▶ _Task item_
Among the entries below, which lines include the string "will"? Show each one.

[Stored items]
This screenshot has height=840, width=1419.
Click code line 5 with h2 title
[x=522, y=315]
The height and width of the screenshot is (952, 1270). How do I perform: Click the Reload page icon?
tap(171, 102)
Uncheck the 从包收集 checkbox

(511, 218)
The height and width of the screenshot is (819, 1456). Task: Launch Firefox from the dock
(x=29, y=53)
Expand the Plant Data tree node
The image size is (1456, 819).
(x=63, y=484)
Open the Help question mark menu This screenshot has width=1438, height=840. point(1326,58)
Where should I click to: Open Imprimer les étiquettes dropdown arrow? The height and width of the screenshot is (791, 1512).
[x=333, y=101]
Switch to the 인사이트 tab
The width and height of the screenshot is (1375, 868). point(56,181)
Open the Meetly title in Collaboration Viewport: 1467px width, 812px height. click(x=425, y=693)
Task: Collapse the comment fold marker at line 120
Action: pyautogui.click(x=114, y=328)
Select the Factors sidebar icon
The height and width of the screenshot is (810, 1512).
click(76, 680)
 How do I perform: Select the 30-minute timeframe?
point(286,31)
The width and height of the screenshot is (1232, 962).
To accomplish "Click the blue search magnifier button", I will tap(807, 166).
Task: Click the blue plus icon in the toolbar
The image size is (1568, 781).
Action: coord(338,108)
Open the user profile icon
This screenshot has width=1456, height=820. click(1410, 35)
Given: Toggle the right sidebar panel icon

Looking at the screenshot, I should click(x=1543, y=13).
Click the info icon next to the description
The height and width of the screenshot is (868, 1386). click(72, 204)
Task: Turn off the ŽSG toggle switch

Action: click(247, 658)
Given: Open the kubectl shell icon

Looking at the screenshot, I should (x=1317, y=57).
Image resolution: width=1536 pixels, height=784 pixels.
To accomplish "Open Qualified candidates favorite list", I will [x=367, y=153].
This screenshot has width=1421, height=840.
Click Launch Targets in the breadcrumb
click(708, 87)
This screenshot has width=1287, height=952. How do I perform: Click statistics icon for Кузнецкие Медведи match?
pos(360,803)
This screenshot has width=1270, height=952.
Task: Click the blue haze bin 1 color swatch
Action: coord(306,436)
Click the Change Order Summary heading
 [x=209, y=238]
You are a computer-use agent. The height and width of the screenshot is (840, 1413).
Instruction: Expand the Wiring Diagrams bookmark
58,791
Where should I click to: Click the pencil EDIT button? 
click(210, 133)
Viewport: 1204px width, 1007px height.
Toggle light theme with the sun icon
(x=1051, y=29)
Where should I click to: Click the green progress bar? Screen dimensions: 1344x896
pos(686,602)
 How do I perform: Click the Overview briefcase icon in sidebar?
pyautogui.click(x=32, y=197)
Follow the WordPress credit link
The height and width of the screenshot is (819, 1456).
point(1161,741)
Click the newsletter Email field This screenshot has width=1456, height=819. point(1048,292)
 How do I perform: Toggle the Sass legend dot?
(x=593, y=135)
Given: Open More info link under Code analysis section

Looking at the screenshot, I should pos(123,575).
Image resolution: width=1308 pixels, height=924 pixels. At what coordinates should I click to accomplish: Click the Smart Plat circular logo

▶ _Response to the task_
To accomplish "Click the blue search magnifier button", I will tap(807, 166).
To accomplish "Open Qualified candidates favorite list", I will [x=367, y=153].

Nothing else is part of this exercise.